> **YOUR TASK**: Print the first line of the data below and every one after it, through the line containing "Image resolution: width=1819", exactly as written.

> **EXTRACTED MATERIAL**:
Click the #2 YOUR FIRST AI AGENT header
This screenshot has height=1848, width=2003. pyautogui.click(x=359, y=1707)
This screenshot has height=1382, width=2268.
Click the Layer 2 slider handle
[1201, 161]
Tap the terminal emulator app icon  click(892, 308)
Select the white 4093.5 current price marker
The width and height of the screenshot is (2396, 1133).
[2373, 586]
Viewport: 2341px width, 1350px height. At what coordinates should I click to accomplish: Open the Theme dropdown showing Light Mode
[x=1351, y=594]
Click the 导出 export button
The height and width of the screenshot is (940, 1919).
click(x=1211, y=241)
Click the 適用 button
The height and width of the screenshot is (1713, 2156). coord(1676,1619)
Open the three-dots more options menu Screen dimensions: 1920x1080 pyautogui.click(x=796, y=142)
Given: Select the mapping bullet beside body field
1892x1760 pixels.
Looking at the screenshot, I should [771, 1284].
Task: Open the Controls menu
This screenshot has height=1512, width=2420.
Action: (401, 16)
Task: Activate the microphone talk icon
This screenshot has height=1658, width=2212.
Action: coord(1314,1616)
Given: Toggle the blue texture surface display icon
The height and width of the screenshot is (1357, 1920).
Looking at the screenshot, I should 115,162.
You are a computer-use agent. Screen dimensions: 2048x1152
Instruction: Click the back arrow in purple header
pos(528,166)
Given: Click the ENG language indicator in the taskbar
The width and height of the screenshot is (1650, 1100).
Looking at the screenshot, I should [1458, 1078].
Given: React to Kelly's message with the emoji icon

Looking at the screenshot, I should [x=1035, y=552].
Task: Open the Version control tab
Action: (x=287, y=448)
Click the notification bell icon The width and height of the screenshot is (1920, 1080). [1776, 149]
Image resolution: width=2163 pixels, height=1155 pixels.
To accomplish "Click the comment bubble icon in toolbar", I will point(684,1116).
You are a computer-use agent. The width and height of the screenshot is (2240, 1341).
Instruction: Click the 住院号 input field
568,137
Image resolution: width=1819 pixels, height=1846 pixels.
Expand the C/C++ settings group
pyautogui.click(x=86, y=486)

> **WRITTEN RESPONSE**:
Click the #2 YOUR FIRST AI AGENT header
This screenshot has height=1848, width=2003. pyautogui.click(x=359, y=1707)
This screenshot has height=1382, width=2268.
Click the Layer 2 slider handle
[1201, 161]
Tap the terminal emulator app icon  click(892, 308)
Select the white 4093.5 current price marker
The width and height of the screenshot is (2396, 1133).
[2373, 586]
Viewport: 2341px width, 1350px height. At what coordinates should I click to accomplish: Open the Theme dropdown showing Light Mode
[x=1351, y=594]
Click the 导出 export button
The height and width of the screenshot is (940, 1919).
click(x=1211, y=241)
Click the 適用 button
The height and width of the screenshot is (1713, 2156). coord(1676,1619)
Open the three-dots more options menu Screen dimensions: 1920x1080 pyautogui.click(x=796, y=142)
Given: Select the mapping bullet beside body field
1892x1760 pixels.
Looking at the screenshot, I should [771, 1284].
Task: Open the Controls menu
This screenshot has height=1512, width=2420.
Action: (401, 16)
Task: Activate the microphone talk icon
This screenshot has height=1658, width=2212.
Action: coord(1314,1616)
Given: Toggle the blue texture surface display icon
The height and width of the screenshot is (1357, 1920).
Looking at the screenshot, I should 115,162.
You are a computer-use agent. Screen dimensions: 2048x1152
Instruction: Click the back arrow in purple header
pos(528,166)
Given: Click the ENG language indicator in the taskbar
The width and height of the screenshot is (1650, 1100).
Looking at the screenshot, I should [1458, 1078].
Given: React to Kelly's message with the emoji icon

Looking at the screenshot, I should [x=1035, y=552].
Task: Open the Version control tab
Action: (x=287, y=448)
Click the notification bell icon The width and height of the screenshot is (1920, 1080). [1776, 149]
Image resolution: width=2163 pixels, height=1155 pixels.
To accomplish "Click the comment bubble icon in toolbar", I will point(684,1116).
You are a computer-use agent. The width and height of the screenshot is (2240, 1341).
Instruction: Click the 住院号 input field
568,137
Image resolution: width=1819 pixels, height=1846 pixels.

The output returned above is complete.